Blauer Turm
Einsatz gehört in die Öffentlichkeit

Ahlen -

Soziales Engagement muss gewürdigt werden. Deswegen erhielten am Donnerstagabend zahlreiche Ehrenamtler den „Blauen Turm“ der Bürgerstiftung.

Freitag, 16.11.2018, 15:10 Uhr
Veröffentlicht: Freitag, 16.11.2018, 14:12 Uhr
Zuletzt bearbeitet: Freitag, 16.11.2018, 15:10 Uhr
Sie sorgen dafür, dass die Ehrenamtsdichte in Ahlen außergewöhnlich hoch ist: Die Bürgerstiftung zeichnete zehn „Stille Helden“ mit dem „Blauen Turm“ aus.
Sie sorgen dafür, dass die Ehrenamtsdichte in Ahlen außergewöhnlich hoch ist: Die Bürgerstiftung zeichnete zehn „Stille Helden“ mit dem „Blauen Turm“ aus. Foto: Ingrid Kunst

Zehn Ahlener Bürger und sechs Organisationen ehrte die Bürgerstiftung Ahlen am Donnerstagabend in der Lohnhalle mit dem Preis „Blauer Turm“. Mehr als 200 Gäste lauschten den Laudatoren und applaudierten den Geehrten. Die Stiftung vergab die Auszeichnungen zum vierten Mal an die „Stillen Helden“ und besondere Institutionen. Dazu kündigte Vorstand Bernd Ahlmer noch einen Wechsel in der Leitung der Stiftung an.
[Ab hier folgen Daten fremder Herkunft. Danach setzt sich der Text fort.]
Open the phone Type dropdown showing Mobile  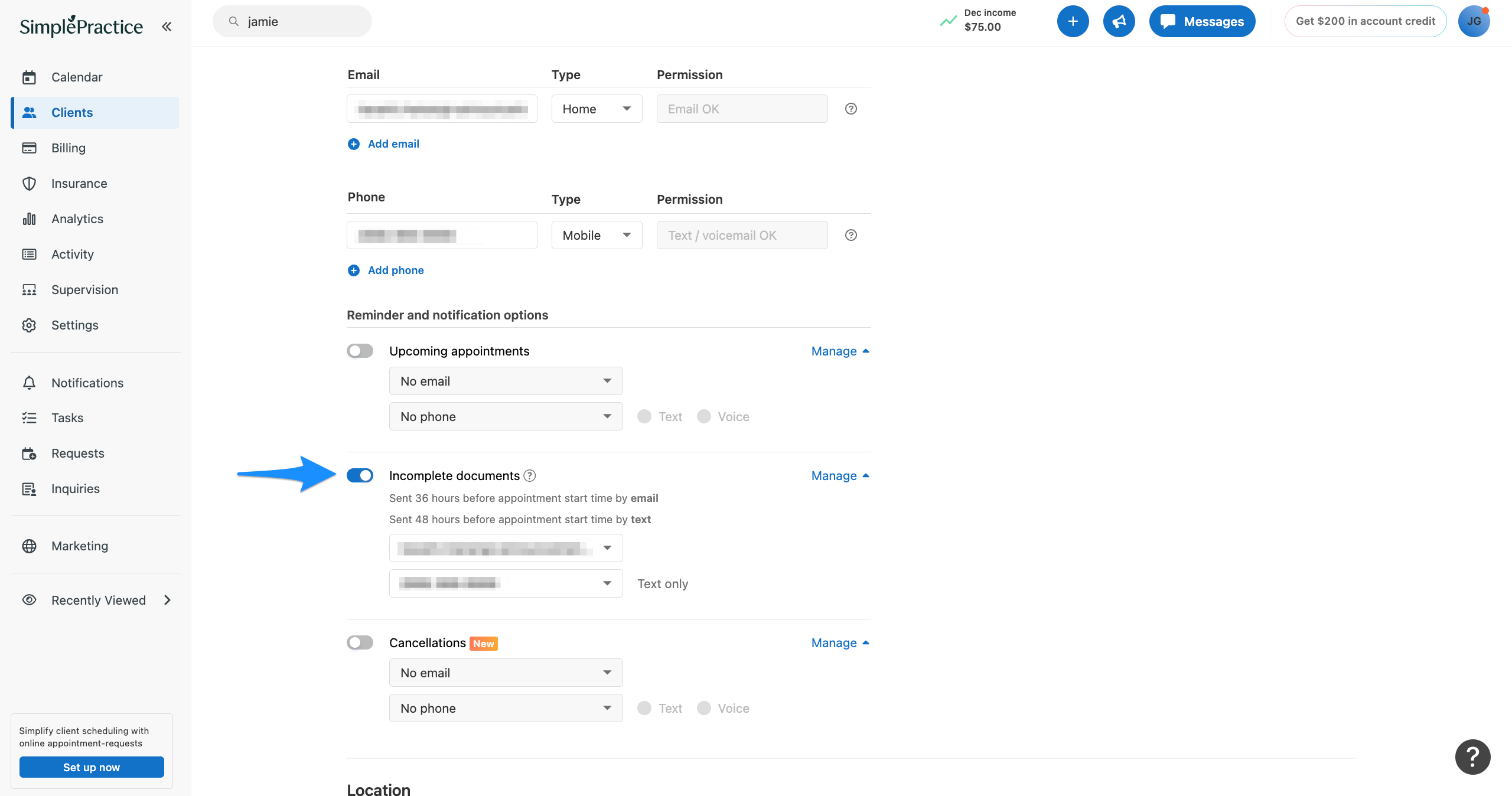(x=597, y=235)
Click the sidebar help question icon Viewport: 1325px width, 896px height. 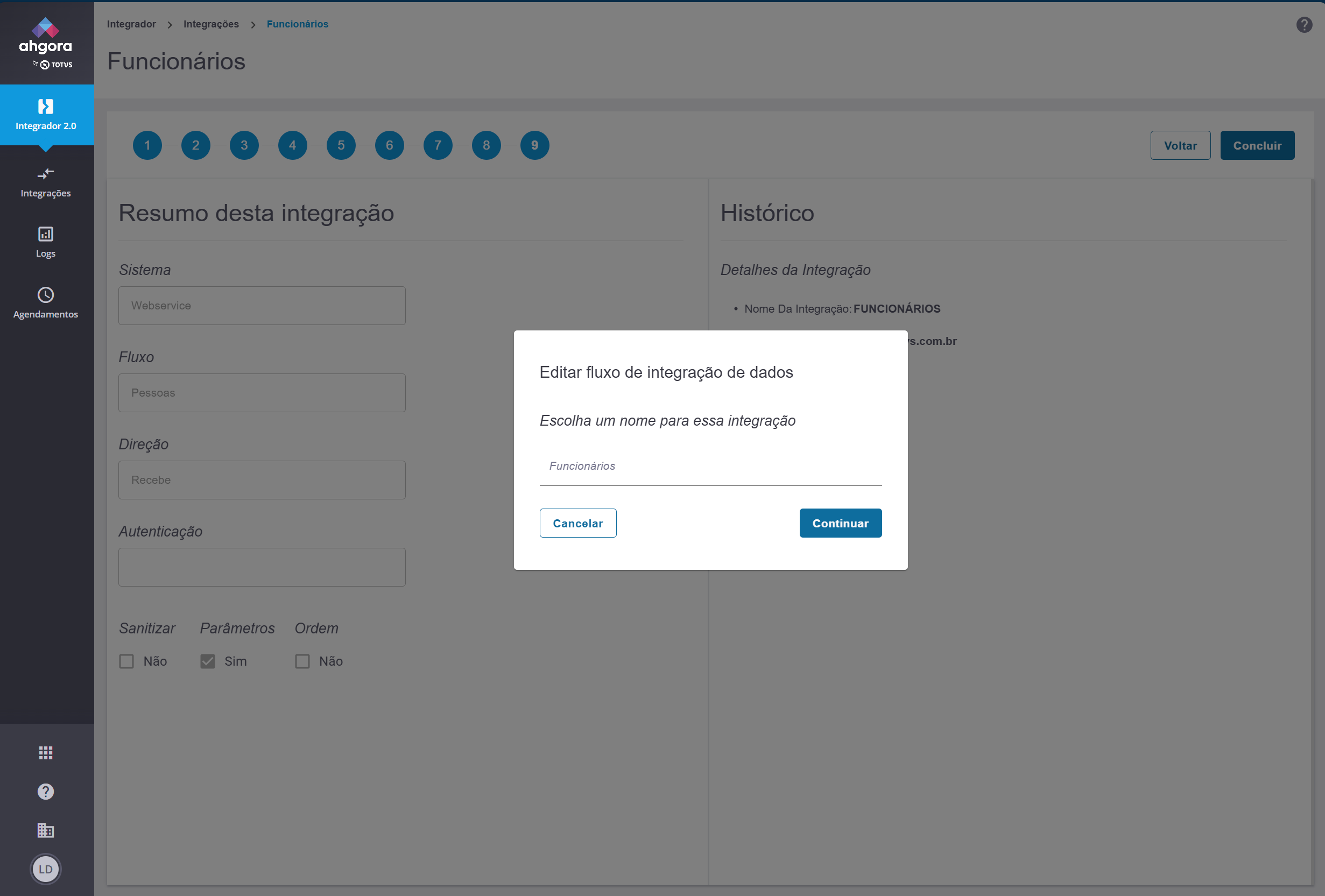46,792
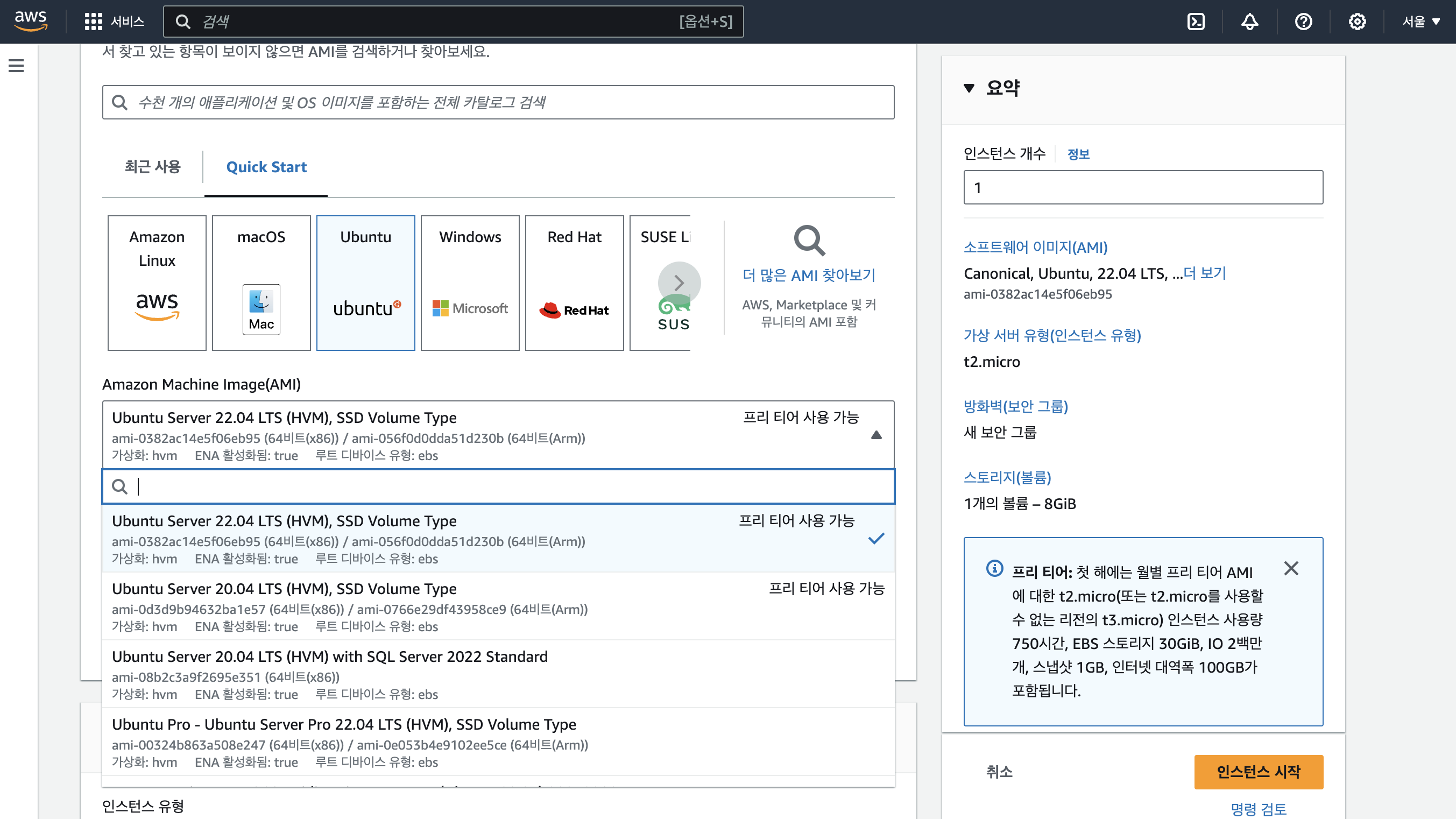Switch to the 최근 사용 tab
The width and height of the screenshot is (1456, 819).
coord(152,167)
Zunächst standen die „Stillen Helden“ und ihre Ehrenämter im Mittelpunkt. „Damit wollen wir Mitmenschen, die sonst im Hintergrund wirken, zur öffentlichen Anerkennung ihres Einsatzes für die Gesellschaft verhelfen“, erklärte Stiftungsvorsitzender Franz Tripp .

Das betonte auch Bürgermeister Dr. Alexander Berger: „Für eine Stadt wie Ahlen gibt es hier eine sehr beachtliche Ehrenamtsdichte.“ Dabei nannte er den Wert der Familie als das größte und wohl wichtigste Ehrenamt überhaupt. „Die Familie ist die Basis unserer Gesellschaft.“

Jurymitglied und Stiftungsratsvorsitzender Rudolf Pollex eröffnete die Reihe der „Stillen Helden“ mit den beiden Feuerwehrleuten Robert Pottgüter und Rainer Pottgüter. „Sie sind keine Brüder, aber sicher geistesverwandt. Beide haben sich neben vielem anderen in der Ausbildung des Feuerwehrnachwuchses hervorgetan“, erklärte er.

Mit dem besonderen Einsatz für und der Aversion gegen Ausgrenzung der schwächsten Menschen, den Flüchtlingen, begründete Pollex die Ehrung von Angelika Knöpker. „Sie ist Redakteurin und kann nicht nur berufsbedingt sehr energisch werden, wenn es gegen Ungerechtigkeiten gegen Flüchtlinge geht.“ Dazu zählte Pollex noch weitere Ehrenämter wie Vorlesepatin oder Schöffin auf. Die Geehrte nutzte die Gelegenheit gleich für einen Werbeblock in Sachen Flüchtlinge: „Ich möchte von dieser Stelle auf den Spieletreff als unverbindliche Kontaktstelle hinweisen.“

Weiter wurde Christa Schwab für ihr vielfältiges Engagement in der Heimatpflege geehrt. Und Werner Danzer, das „Urgestein“ der Zeche Westfalen, nicht nur für seinen Einsatz zum Erhalt des Zechenensembles, sondern auch für die lebendige Schilderung des Püttalltags und gewerkschaftlichen Einsatz.

Gerd Schnafel bekam den „Blauen Turm“ für die unverzichtbare technische Hilfe nicht nur rund um den Sportverein DJK. Als langjähriger Vorsitzender der Caritaskonferenz erhielt Klaus Preuß den „Blauen Turm“ für seine großartige und engagierte Arbeit im Kirchenumfeld. Als Leiter der Sportabzeichenprüfer, Trainer und Mitorganisator des Wintercitylaufes wurde Jürgen Krause ausgezeichnet.

„Seine Stimme wird in Vorhelm gehört, viele öffentliche Einrichtungen dort tragen seine Handschrift“, hob Laudator Tripp Alfons Ossenkamp hervor. Der Architekt erhielt die Auszeichnung für seinen ehrenamtliche Einsatz im Dorf. Als Ratsherr und Awo-Mitglied, als Organisator von Reisen in die Partnerstädte und für das Einstehen für seine nicht immer bequeme Meinung wurde Alois Steinkamp geehrt. „Alois, du verstehst es, Ehrenamt und Humor zu vereinen“, lobte Franz Tripp.